BOTTOM LINE This dirt-cheap Alexa device pays for itself if you already shop on Amazon.

Bonavita Immersion Dripper

CNET rating

(out of 5) 3.5 stars (very good)

THE GOOD It makes rich, intensely delicious cups of coffee. It’s one single unit that’s easy to clean by hand and is dishwasher-safe, and its filter cone is constructed from porcelain.

THE BAD It takes practice to use this coffee maker properly. For the best results you’ll need to use it with a quality coffee grinder, accurate scale and electric kettle with variable temperature settings.
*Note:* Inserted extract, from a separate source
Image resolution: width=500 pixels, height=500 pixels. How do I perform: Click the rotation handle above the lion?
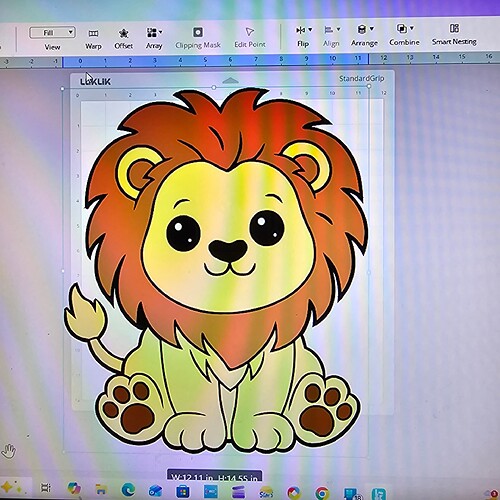pos(214,87)
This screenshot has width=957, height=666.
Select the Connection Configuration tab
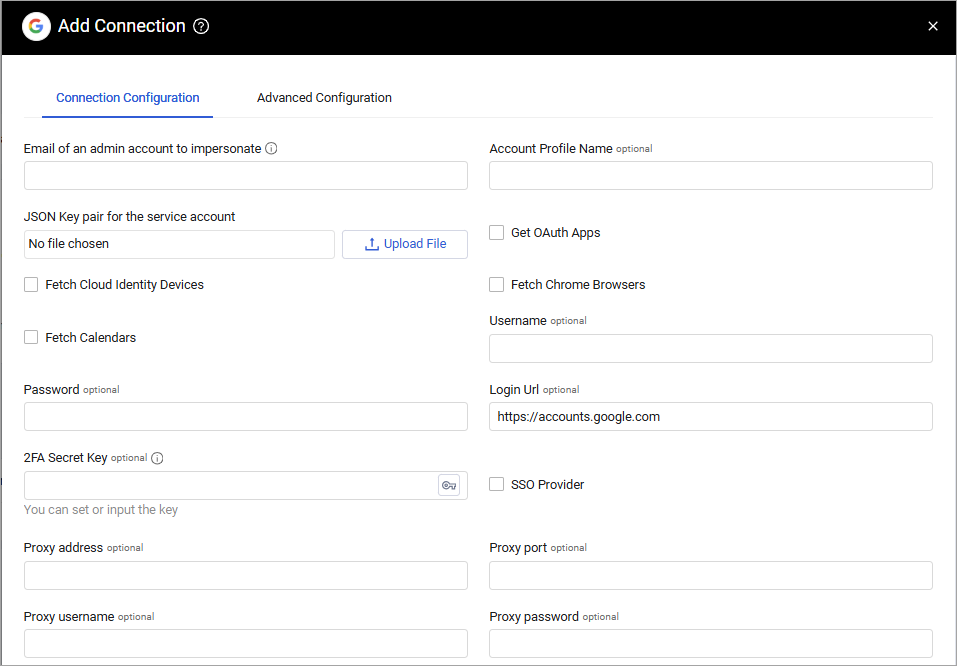pyautogui.click(x=128, y=98)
It’s more expensive than other single-cup pour-over brewers.

THE COST $30.84 to $39.99

BOTTOM LINE This isn’t the same old coffee grind.

KitchenAid Pro Line Series Blender

CNET rating

(out of 5) 3.5 stars (very good)

THE GOOD The blender has plenty of power to chop and mix solid food into smoothies, soups, sauces, butters and batters. It’s constructed from sturdy metal, plastic and silicone parts. It has just a few components that are a snap to clean. It features two speeds to pulse its blades.

THE BAD It’s expensive and comes with only a few automatic blending modes.

THE COST $399.99

BOTTOM LINE It’s a powerful machine, but for the best results, you’ll have to make regular use of its tamper.

iGuardStove Intelligent

CNET rating

(out of 5) 3.5 stars (very good)

THE GOOD This device automatically shuts off your stove if you step away for too long, which could help keep kitchens safe for families, kids and older adults. And built-in Wi-Fi lets the iGuardStove send you email alerts if five or more auto shut-offs happen within 24 hours.

THE BAD It’s expensive, and a few features didn’t make it to the launch date, including a mobile app.

THE COST $545

BOTTOM LINE This is a good product if you are concerned about yourself or a loved one leaving a stove unattended.